# Exercise instructions
Please print every record below exactly as it reads.
*** Records shown Section Begins ***
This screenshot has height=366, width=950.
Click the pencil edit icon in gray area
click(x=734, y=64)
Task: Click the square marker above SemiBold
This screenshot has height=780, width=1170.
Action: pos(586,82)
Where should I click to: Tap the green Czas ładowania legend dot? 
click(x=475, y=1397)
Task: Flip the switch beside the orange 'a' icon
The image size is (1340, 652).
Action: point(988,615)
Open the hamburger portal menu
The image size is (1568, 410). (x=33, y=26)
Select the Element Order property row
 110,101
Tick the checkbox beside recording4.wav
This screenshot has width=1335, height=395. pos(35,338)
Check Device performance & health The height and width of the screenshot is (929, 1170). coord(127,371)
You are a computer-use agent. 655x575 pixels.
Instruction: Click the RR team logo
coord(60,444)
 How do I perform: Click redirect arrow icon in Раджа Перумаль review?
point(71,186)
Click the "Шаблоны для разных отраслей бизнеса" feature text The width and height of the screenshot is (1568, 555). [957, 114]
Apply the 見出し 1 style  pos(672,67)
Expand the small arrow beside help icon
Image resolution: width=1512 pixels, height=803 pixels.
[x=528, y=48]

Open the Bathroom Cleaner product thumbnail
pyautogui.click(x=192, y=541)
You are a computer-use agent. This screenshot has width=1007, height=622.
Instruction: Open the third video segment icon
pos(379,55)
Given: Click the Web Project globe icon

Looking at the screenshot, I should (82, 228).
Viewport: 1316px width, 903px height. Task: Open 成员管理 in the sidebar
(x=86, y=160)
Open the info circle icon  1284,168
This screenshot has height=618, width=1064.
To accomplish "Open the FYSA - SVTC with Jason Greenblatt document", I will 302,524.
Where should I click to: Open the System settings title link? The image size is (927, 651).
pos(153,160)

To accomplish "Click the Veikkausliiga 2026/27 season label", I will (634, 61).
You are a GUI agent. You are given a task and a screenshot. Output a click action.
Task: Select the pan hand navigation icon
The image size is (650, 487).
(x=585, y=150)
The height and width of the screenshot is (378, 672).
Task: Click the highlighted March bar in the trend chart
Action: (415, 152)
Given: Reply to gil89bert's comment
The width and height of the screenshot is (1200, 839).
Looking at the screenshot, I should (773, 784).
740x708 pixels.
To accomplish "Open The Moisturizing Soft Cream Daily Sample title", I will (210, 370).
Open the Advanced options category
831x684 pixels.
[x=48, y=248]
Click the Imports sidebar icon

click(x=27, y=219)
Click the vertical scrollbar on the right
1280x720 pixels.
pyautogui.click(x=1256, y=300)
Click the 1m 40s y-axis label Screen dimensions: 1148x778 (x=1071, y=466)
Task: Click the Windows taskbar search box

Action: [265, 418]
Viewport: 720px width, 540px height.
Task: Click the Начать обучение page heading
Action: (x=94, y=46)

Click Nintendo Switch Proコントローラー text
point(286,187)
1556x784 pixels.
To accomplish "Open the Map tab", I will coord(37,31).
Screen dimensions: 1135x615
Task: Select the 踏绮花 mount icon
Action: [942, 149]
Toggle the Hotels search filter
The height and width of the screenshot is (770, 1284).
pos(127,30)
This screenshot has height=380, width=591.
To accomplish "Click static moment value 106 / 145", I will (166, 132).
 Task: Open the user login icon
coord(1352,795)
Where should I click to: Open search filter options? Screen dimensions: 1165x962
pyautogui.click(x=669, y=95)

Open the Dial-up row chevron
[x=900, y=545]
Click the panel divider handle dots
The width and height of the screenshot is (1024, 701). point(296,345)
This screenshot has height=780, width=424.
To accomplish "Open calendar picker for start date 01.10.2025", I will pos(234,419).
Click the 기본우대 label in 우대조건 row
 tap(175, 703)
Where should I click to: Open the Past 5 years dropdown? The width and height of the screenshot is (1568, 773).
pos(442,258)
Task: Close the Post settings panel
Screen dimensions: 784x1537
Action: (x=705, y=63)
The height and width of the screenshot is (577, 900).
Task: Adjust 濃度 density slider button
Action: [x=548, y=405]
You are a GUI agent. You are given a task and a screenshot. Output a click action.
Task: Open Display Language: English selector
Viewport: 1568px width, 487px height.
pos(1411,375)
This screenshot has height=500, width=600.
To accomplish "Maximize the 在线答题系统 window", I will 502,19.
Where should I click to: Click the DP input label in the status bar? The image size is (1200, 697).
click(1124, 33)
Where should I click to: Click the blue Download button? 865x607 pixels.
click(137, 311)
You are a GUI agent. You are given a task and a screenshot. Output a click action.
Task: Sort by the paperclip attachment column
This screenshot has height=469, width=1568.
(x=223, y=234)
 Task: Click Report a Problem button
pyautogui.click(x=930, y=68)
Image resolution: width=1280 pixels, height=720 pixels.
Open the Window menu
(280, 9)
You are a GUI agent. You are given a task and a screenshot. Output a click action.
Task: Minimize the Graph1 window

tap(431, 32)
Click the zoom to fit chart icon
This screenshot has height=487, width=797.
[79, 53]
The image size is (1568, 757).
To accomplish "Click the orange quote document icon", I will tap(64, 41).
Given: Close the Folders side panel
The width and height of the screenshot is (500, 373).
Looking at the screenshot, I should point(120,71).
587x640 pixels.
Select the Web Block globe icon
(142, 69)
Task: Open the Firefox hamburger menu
*** Records shown Section Ends ***
# Solution to the exercise
This screenshot has height=366, width=950.
Click the pencil edit icon in gray area
click(x=734, y=64)
Task: Click the square marker above SemiBold
This screenshot has height=780, width=1170.
Action: pos(586,82)
Where should I click to: Tap the green Czas ładowania legend dot? 
click(x=475, y=1397)
Task: Flip the switch beside the orange 'a' icon
The image size is (1340, 652).
Action: point(988,615)
Open the hamburger portal menu
The image size is (1568, 410). (x=33, y=26)
Select the Element Order property row
 110,101
Tick the checkbox beside recording4.wav
This screenshot has width=1335, height=395. pos(35,338)
Check Device performance & health The height and width of the screenshot is (929, 1170). coord(127,371)
You are a computer-use agent. 655x575 pixels.
Instruction: Click the RR team logo
coord(60,444)
 How do I perform: Click redirect arrow icon in Раджа Перумаль review?
point(71,186)
Click the "Шаблоны для разных отраслей бизнеса" feature text The width and height of the screenshot is (1568, 555). [957, 114]
Apply the 見出し 1 style  pos(672,67)
Expand the small arrow beside help icon
Image resolution: width=1512 pixels, height=803 pixels.
[x=528, y=48]

Open the Bathroom Cleaner product thumbnail
pyautogui.click(x=192, y=541)
You are a computer-use agent. This screenshot has width=1007, height=622.
Instruction: Open the third video segment icon
pos(379,55)
Given: Click the Web Project globe icon

Looking at the screenshot, I should (82, 228).
Viewport: 1316px width, 903px height. Task: Open 成员管理 in the sidebar
(x=86, y=160)
Open the info circle icon  1284,168
This screenshot has height=618, width=1064.
To accomplish "Open the FYSA - SVTC with Jason Greenblatt document", I will 302,524.
Where should I click to: Open the System settings title link? The image size is (927, 651).
pos(153,160)

To accomplish "Click the Veikkausliiga 2026/27 season label", I will (634, 61).
You are a GUI agent. You are given a task and a screenshot. Output a click action.
Task: Select the pan hand navigation icon
The image size is (650, 487).
(x=585, y=150)
The height and width of the screenshot is (378, 672).
Task: Click the highlighted March bar in the trend chart
Action: (415, 152)
Given: Reply to gil89bert's comment
The width and height of the screenshot is (1200, 839).
Looking at the screenshot, I should (773, 784).
740x708 pixels.
To accomplish "Open The Moisturizing Soft Cream Daily Sample title", I will (210, 370).
Open the Advanced options category
831x684 pixels.
[x=48, y=248]
Click the Imports sidebar icon

click(x=27, y=219)
Click the vertical scrollbar on the right
1280x720 pixels.
pyautogui.click(x=1256, y=300)
Click the 1m 40s y-axis label Screen dimensions: 1148x778 (x=1071, y=466)
Task: Click the Windows taskbar search box

Action: [265, 418]
Viewport: 720px width, 540px height.
Task: Click the Начать обучение page heading
Action: (x=94, y=46)

Click Nintendo Switch Proコントローラー text
point(286,187)
1556x784 pixels.
To accomplish "Open the Map tab", I will coord(37,31).
Screen dimensions: 1135x615
Task: Select the 踏绮花 mount icon
Action: [942, 149]
Toggle the Hotels search filter
The height and width of the screenshot is (770, 1284).
pos(127,30)
This screenshot has height=380, width=591.
To accomplish "Click static moment value 106 / 145", I will (166, 132).
 Task: Open the user login icon
coord(1352,795)
Where should I click to: Open search filter options? Screen dimensions: 1165x962
pyautogui.click(x=669, y=95)

Open the Dial-up row chevron
[x=900, y=545]
Click the panel divider handle dots
The width and height of the screenshot is (1024, 701). point(296,345)
This screenshot has height=780, width=424.
To accomplish "Open calendar picker for start date 01.10.2025", I will pos(234,419).
Click the 기본우대 label in 우대조건 row
 tap(175, 703)
Where should I click to: Open the Past 5 years dropdown? The width and height of the screenshot is (1568, 773).
pos(442,258)
Task: Close the Post settings panel
Screen dimensions: 784x1537
Action: (x=705, y=63)
The height and width of the screenshot is (577, 900).
Task: Adjust 濃度 density slider button
Action: [x=548, y=405]
You are a GUI agent. You are given a task and a screenshot. Output a click action.
Task: Open Display Language: English selector
Viewport: 1568px width, 487px height.
pos(1411,375)
This screenshot has height=500, width=600.
To accomplish "Maximize the 在线答题系统 window", I will 502,19.
Where should I click to: Click the DP input label in the status bar? The image size is (1200, 697).
click(1124, 33)
Where should I click to: Click the blue Download button? 865x607 pixels.
click(137, 311)
You are a GUI agent. You are given a task and a screenshot. Output a click action.
Task: Sort by the paperclip attachment column
This screenshot has height=469, width=1568.
(x=223, y=234)
 Task: Click Report a Problem button
pyautogui.click(x=930, y=68)
Image resolution: width=1280 pixels, height=720 pixels.
Open the Window menu
(280, 9)
You are a GUI agent. You are given a task and a screenshot. Output a click action.
Task: Minimize the Graph1 window

tap(431, 32)
Click the zoom to fit chart icon
This screenshot has height=487, width=797.
[79, 53]
The image size is (1568, 757).
To accomplish "Click the orange quote document icon", I will tap(64, 41).
Given: Close the Folders side panel
The width and height of the screenshot is (500, 373).
Looking at the screenshot, I should point(120,71).
587x640 pixels.
Select the Web Block globe icon
(142, 69)
Task: Open the Firefox hamburger menu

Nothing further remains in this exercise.